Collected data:
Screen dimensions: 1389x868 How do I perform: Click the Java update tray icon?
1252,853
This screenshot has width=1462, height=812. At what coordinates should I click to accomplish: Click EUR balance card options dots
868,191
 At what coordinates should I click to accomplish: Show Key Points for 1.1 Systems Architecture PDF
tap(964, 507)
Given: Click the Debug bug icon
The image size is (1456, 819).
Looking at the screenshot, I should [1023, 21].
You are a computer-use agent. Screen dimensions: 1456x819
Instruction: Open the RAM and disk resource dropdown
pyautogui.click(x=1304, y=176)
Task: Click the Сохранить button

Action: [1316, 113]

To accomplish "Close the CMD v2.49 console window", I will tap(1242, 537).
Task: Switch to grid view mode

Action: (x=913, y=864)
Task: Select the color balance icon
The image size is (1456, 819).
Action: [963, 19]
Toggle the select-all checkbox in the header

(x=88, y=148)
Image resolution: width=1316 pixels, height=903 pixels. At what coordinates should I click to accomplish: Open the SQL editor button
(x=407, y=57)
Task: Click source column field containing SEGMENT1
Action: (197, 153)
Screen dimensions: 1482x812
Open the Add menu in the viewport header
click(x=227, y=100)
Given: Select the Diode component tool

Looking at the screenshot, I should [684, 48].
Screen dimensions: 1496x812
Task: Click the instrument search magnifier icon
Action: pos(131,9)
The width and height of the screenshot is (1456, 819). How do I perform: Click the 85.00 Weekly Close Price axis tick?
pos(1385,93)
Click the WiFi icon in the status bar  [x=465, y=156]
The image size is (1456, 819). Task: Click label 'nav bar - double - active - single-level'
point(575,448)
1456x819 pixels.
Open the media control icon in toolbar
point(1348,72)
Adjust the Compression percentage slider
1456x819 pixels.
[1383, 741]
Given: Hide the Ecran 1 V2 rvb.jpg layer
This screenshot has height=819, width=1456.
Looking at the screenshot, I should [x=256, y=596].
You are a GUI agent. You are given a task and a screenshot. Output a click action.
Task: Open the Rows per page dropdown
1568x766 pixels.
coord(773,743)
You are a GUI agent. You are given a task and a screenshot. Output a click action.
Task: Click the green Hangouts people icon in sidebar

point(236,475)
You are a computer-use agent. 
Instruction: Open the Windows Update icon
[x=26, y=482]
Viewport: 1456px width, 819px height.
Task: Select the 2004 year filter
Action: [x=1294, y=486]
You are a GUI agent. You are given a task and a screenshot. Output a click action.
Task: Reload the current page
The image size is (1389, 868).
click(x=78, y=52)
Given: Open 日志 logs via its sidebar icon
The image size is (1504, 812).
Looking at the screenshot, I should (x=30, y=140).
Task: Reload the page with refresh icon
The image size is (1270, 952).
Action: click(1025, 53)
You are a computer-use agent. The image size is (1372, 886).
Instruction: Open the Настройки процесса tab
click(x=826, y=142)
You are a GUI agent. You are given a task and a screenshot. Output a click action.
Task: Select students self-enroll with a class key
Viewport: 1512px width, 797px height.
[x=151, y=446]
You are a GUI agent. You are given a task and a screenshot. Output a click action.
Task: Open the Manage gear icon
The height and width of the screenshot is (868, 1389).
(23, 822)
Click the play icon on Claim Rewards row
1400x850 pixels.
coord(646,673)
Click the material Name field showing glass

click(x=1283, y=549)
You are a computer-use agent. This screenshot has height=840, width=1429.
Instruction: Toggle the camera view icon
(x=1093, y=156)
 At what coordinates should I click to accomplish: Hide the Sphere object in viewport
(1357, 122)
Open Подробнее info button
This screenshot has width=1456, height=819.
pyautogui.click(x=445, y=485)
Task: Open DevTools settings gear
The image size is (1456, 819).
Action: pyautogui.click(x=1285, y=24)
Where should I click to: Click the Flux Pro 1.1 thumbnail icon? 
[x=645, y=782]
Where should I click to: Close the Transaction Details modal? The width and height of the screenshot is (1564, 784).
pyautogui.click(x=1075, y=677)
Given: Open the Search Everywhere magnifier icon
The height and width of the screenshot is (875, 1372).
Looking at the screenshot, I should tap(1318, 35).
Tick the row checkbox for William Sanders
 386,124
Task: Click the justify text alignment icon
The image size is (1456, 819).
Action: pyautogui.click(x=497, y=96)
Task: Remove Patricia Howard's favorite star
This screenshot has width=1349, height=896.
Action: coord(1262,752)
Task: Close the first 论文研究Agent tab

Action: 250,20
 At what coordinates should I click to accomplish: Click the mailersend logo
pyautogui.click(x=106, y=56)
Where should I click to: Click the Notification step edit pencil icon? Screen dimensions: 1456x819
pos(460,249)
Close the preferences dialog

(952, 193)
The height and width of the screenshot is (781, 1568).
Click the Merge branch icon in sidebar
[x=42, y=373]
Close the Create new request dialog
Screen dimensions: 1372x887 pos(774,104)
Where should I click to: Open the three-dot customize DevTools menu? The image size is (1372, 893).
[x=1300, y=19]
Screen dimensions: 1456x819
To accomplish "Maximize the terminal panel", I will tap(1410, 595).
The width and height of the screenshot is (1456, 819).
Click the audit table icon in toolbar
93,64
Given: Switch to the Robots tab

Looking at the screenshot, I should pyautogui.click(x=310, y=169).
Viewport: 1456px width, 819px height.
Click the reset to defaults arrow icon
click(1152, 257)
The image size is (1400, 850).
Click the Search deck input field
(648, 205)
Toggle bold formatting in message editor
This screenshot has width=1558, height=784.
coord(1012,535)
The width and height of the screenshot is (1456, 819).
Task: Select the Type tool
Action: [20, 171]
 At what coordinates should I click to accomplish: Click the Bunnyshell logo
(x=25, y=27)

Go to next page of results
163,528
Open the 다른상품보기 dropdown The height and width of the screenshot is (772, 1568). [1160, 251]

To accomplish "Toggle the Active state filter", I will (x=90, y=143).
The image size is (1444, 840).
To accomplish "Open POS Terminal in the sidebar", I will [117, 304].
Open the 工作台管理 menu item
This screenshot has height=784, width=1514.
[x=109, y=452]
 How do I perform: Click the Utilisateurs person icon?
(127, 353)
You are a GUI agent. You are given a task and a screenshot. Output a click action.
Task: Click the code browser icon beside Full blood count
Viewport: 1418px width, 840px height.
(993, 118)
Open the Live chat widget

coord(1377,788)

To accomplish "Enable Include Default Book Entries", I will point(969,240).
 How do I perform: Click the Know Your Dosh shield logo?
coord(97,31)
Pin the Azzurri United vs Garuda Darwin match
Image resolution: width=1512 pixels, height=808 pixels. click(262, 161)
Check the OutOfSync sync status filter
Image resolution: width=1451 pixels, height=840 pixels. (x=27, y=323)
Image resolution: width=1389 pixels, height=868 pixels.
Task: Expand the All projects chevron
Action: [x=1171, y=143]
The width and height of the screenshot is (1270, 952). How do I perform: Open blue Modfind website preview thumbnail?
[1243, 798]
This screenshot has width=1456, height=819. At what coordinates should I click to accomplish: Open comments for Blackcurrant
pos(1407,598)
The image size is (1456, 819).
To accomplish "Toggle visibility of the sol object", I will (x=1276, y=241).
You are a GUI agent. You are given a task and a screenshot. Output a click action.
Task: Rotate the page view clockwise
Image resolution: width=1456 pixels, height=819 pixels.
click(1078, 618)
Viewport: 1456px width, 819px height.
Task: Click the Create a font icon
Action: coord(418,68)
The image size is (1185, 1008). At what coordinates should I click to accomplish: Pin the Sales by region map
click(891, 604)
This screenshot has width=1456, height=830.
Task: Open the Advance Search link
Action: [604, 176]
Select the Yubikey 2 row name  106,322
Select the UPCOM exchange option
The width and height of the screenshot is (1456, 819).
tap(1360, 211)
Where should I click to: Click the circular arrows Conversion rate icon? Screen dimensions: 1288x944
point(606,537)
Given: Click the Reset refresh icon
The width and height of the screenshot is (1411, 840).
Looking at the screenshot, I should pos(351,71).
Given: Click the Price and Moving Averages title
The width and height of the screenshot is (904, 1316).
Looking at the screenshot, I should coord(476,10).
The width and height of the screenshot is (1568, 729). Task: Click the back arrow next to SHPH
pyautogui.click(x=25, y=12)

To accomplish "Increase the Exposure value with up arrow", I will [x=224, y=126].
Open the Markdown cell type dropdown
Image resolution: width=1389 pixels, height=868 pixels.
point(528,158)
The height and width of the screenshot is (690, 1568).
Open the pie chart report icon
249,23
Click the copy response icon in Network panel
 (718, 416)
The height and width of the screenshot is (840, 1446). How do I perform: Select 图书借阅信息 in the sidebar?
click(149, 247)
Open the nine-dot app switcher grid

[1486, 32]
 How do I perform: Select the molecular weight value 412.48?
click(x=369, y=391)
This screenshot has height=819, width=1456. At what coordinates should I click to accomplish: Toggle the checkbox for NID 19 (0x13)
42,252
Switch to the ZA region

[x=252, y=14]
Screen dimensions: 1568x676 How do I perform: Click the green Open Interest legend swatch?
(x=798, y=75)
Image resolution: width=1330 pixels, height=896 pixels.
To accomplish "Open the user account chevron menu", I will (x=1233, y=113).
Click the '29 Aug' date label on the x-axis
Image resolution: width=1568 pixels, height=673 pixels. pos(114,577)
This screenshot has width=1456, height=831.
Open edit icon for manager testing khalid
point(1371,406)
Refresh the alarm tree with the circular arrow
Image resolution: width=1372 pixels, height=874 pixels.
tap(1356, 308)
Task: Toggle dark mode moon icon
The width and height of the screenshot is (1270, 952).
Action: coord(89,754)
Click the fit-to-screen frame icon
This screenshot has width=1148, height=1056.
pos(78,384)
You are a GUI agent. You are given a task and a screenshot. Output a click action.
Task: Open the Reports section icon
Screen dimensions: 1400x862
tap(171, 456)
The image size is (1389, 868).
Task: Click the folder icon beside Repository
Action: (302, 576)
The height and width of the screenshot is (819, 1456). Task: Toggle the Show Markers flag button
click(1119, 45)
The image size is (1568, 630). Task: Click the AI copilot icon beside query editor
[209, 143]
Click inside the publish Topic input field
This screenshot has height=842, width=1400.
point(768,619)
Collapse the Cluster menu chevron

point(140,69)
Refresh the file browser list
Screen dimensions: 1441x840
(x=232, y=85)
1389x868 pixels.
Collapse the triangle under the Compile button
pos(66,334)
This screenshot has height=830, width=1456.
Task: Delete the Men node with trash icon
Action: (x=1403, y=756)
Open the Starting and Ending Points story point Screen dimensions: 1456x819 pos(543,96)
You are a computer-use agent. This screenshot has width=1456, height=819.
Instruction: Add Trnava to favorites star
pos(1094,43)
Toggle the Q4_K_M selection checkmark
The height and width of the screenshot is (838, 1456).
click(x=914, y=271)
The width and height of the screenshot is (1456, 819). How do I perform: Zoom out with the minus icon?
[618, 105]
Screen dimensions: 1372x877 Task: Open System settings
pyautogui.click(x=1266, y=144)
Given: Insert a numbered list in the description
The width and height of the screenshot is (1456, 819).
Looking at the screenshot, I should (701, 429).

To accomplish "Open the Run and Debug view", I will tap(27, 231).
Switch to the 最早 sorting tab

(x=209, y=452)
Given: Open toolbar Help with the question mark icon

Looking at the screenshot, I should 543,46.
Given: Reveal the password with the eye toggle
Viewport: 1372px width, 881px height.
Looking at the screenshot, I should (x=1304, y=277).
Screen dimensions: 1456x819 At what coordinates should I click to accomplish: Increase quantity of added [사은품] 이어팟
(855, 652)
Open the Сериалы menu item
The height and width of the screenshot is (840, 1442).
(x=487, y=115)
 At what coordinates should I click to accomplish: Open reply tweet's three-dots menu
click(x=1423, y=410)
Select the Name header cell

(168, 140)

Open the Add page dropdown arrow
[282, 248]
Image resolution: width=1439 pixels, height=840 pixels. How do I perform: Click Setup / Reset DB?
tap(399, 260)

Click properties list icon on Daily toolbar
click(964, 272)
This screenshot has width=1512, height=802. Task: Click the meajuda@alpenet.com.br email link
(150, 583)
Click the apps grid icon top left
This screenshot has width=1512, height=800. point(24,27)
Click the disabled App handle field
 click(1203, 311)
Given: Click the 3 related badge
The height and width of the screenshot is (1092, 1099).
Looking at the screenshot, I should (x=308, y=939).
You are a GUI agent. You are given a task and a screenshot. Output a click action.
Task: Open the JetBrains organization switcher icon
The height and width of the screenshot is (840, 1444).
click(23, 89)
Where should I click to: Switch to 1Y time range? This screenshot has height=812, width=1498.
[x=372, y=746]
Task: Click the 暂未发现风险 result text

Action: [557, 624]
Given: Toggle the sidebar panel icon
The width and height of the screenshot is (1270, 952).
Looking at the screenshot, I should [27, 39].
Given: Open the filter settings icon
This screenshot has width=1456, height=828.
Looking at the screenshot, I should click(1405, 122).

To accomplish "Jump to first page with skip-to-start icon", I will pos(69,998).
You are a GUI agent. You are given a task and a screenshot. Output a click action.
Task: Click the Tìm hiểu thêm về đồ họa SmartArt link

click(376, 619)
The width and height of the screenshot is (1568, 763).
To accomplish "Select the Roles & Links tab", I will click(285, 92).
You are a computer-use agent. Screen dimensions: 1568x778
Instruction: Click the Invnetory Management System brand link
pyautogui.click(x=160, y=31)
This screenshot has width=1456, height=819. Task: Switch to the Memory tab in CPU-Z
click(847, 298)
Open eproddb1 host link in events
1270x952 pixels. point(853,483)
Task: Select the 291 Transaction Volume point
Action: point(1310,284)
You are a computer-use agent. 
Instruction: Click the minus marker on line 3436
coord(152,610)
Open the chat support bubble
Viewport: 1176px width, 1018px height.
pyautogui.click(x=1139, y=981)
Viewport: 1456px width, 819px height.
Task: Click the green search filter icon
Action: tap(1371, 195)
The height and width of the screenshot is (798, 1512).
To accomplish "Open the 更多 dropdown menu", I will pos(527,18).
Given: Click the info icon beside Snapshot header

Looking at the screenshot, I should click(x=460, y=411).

Problem statement:
Go through the records line by line and give the number of lines with the string "Debug" in them, stating nothing else.

Answer to the exercise:
2